The IC does not simply describe what happened in childhood. It describes the template — the foundational emotional grammar that was laid down early and that continues to organise how safety, belonging, and home feel from the inside. Liz Greene and Howard Sasportas, in their collaborative seminars on the chart angles, emphasised that the IC represents the most primitive layer of the psyche: the part formed before language, before conscious memory, before the ego had fully differentiated itself from the family field. To work with the IC is to work with material that is often pre-verbal and deeply somatic.
The IC–MC Axis: A Polarity, Not Two Separate Points
A cardinal principle of angular interpretation: never read the IC in isolation from the MC. The two points are the opposite ends of a single axis, and their meaning is only fully legible in relation to each other.
Where the MC asks what will you make of yourself in the world?, the IC asks what world made you? — and the tension between those two questions is often the central drama of a life.
The IC–MC polarity maps the fundamental human negotiation between private roots and public contribution, between the home you came from and the position you move toward, between belonging and becoming. Someone with, say, Cancer on the MC and Capricorn on the IC lives this tension as a pull between a cool, structured inner foundation and a warmer, more nurturing public face — or discovers that the emotional work of building a real home (Capricorn IC) is precisely what fuels their capacity to care for others professionally (Cancer MC). The axis is always a conversation, never a monologue.

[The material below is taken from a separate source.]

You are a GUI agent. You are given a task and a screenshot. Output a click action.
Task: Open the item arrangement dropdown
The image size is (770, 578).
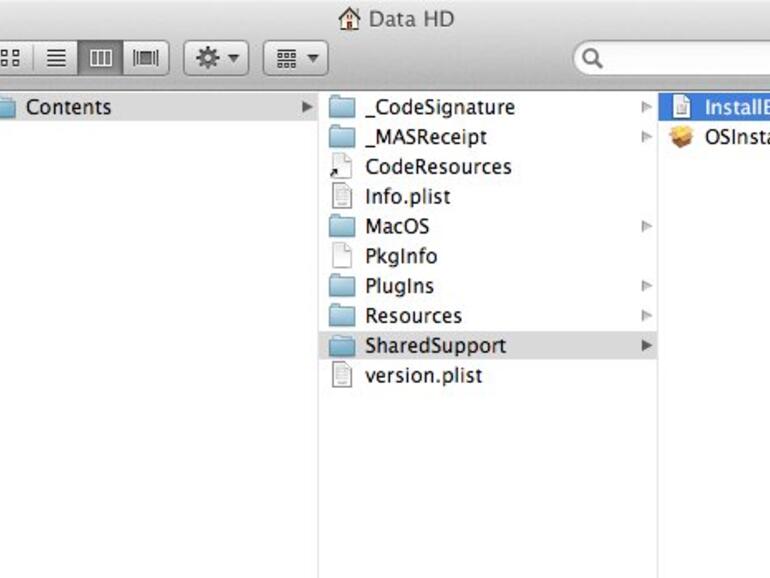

The IC in Practice: Transits and Progressions
Because the IC is an angle rather than a planet, it does not move through the chart by secondary progression the way a natal planet does — but transiting planets conjunct the IC reliably activate the themes of home, family, and psychic foundation. A Saturn transit over the IC often coincides with periods of restructuring the domestic life, confronting family-of-origin material, or laying new psychological groundwork. A Pluto transit here — slow, generational — can mark a profound dismantling and rebuilding of the inner foundation, sometimes correlating with literal upheavals in living situation or family structure.
Solar arc directions to the IC carry similar weight. When the directed IC reaches a natal planet, or a natal planet reaches the directed IC, the themes of that planet tend to surface in the private, domestic, or ancestral sphere with unusual force.
What the IC Asks of You
The IC is not a comfortable angle to examine, precisely because it asks for honesty about origins. It holds the inheritance — the gifts and the wounds — that the family passed forward, often without awareness. Working consciously with this angle means neither idealising the past nor being imprisoned by it: it means understanding the foundation clearly enough to build something real upon it.
The sign on the IC describes the quality of that foundation. The planets conjunct it (within roughly 8–10°, tighter is stronger) describe the forces most alive within it. And the ruler of the IC sign — wherever it falls in the chart — describes where and how the story of home and roots plays out across the whole life.
The IC is the ground beneath the ground — the part of you that existed before you knew who you were, and that quietly shapes everything you become.